Only the dissenting judge, however, concluded that gender segregation in mixed schools is disproportionately discriminatory against girls in that it creates more harmful practical and symbolic consequences for girls in a society in which women have been and remain the group with minority power. Lady Justice Gloster agreed with Ofsted that an educational system which preserves segregation between the sexes within co-educational schools, so that both groups – from an impressionable age – find it more natural to form exclusive and different social and professional networks with those of their own sex, has the result that women lose out in later life more than men, because women are still disproportionately excluded from networks of power and influence.  In other words, sex segregation endorses gender stereotypes about the inferiority of women or their perceived place in a society where predominantly men exercise power.

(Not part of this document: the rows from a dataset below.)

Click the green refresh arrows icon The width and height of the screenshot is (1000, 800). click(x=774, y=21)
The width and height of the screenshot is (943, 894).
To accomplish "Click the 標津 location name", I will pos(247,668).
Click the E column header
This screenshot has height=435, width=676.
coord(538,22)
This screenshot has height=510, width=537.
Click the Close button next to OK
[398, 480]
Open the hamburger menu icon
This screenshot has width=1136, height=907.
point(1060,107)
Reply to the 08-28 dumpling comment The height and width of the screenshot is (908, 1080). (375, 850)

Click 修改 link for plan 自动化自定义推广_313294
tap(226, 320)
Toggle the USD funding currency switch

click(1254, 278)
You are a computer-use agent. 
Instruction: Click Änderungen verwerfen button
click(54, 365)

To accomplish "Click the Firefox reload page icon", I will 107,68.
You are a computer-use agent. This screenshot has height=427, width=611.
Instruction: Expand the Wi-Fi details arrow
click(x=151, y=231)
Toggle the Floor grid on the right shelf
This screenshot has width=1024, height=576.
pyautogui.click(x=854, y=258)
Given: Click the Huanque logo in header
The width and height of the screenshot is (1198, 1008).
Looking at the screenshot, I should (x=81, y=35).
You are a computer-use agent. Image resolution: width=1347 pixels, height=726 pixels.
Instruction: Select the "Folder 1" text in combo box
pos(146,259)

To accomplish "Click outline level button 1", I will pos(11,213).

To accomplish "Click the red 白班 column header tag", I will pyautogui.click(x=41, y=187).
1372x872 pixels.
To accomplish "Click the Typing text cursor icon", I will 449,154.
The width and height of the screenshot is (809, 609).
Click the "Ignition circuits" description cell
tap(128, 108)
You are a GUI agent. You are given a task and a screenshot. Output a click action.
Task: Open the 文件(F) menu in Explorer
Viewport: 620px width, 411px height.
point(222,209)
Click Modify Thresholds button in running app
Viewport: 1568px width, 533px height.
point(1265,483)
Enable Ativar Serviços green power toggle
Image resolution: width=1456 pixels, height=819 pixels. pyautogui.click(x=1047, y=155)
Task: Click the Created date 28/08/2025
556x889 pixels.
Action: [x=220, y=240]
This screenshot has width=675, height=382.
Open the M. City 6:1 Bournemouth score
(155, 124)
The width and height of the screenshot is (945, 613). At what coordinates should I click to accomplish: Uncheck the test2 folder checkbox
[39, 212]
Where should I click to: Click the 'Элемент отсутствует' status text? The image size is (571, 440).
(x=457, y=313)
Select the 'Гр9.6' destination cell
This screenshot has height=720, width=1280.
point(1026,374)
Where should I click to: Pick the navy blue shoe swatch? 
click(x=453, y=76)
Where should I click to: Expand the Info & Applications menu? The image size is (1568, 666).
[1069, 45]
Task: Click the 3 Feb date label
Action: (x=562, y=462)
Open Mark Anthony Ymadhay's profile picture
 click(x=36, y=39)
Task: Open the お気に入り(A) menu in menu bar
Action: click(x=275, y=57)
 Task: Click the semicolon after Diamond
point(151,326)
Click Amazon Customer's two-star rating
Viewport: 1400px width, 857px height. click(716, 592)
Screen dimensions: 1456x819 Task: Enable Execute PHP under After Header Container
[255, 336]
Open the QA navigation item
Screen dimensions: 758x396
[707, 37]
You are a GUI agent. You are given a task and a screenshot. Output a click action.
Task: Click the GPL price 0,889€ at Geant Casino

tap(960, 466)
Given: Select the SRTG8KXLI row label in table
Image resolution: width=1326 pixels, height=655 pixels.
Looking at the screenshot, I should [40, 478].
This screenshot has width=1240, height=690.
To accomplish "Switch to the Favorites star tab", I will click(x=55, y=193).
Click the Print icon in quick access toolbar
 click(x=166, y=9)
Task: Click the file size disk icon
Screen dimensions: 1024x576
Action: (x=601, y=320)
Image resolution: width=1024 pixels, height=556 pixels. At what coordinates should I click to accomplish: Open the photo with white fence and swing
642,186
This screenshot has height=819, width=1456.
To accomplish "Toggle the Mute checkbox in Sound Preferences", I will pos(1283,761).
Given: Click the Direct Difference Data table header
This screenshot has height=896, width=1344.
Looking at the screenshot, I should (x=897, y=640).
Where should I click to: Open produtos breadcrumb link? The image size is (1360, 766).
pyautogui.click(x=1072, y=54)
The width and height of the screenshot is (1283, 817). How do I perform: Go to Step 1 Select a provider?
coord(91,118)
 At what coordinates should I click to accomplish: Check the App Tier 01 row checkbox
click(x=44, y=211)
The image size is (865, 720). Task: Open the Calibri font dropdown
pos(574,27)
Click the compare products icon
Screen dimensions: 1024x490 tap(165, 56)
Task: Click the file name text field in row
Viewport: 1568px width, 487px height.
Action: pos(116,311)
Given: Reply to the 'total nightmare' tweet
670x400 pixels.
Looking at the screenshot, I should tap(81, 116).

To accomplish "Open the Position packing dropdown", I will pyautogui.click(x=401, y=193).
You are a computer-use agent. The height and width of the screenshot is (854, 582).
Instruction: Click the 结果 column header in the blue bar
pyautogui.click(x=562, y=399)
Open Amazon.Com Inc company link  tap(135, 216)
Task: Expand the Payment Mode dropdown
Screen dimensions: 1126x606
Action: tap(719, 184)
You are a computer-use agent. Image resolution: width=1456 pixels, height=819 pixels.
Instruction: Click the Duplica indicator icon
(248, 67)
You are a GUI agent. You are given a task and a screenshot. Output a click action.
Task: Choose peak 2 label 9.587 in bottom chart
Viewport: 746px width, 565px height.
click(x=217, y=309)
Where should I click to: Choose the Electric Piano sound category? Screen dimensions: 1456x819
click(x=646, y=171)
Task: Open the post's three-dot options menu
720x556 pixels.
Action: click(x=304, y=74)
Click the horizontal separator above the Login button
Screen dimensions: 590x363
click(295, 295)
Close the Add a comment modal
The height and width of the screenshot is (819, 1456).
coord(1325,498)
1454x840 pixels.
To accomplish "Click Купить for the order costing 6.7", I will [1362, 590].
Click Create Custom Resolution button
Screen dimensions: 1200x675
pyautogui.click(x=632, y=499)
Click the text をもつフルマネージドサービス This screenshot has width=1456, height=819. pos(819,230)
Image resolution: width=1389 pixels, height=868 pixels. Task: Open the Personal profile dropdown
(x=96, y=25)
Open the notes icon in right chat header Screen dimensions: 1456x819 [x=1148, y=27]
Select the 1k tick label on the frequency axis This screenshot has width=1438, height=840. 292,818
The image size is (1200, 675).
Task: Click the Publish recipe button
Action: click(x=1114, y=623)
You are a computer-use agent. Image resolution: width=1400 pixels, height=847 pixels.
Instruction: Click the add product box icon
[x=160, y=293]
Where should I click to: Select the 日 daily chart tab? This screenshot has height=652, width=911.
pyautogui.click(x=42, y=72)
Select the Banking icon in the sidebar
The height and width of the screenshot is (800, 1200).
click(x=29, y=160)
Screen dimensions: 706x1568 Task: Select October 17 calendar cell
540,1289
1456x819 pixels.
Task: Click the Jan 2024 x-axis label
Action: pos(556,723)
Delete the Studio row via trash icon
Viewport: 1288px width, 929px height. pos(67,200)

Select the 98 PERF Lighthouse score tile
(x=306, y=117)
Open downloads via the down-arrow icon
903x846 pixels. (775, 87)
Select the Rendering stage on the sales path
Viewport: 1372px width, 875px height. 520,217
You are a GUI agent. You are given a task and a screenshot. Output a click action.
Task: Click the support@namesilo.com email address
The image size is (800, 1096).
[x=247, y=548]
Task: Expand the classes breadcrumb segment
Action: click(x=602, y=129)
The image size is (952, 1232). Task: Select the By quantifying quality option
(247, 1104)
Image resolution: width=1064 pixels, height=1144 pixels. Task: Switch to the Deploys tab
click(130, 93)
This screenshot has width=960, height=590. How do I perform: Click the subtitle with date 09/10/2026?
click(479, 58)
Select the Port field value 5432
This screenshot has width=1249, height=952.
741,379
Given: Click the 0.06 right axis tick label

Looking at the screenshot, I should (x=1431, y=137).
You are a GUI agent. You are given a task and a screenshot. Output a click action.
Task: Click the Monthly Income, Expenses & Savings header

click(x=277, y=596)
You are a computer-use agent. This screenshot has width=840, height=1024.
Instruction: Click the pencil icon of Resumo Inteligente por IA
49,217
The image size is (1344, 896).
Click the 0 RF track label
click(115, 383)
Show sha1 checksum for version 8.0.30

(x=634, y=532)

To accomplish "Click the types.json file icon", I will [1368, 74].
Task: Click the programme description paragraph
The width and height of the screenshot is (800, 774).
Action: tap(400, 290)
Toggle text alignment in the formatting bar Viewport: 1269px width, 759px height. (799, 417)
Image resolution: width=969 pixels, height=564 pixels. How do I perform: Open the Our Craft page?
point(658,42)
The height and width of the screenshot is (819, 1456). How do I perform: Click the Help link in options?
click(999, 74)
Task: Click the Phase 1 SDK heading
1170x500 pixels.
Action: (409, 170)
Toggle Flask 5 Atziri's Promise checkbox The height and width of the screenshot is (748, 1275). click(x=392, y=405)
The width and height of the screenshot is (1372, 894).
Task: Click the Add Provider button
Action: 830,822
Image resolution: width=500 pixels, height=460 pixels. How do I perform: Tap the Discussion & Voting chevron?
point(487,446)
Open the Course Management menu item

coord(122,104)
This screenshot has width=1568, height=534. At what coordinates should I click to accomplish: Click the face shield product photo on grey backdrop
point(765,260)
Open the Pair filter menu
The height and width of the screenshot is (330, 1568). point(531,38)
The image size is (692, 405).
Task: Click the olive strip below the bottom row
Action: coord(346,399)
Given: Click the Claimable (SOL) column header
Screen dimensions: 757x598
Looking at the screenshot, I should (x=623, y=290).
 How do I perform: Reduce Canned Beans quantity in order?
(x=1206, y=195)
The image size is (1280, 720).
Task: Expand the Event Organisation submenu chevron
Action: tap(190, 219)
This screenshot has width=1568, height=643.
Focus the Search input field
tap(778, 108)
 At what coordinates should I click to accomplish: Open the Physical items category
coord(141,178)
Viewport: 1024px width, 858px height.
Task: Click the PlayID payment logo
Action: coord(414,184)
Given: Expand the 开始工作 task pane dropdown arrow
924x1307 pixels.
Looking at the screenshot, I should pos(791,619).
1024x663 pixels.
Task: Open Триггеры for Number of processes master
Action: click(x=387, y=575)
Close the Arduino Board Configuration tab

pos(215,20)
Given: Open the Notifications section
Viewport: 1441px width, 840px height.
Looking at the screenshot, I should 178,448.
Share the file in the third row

This dissenting judgment is as significant as the majority conclusion.  As Gloster LJ observed, schools in the UK have an obligation to enable and support a girl to make free and informed choices about the role (or roles) she wishes to undertake in a democratic society, whether professional or domestic.  Her choice may well reflect, but should not be dictated by, her religious or cultural background.  Sex segregation in a mixed school, however, risks doing just that.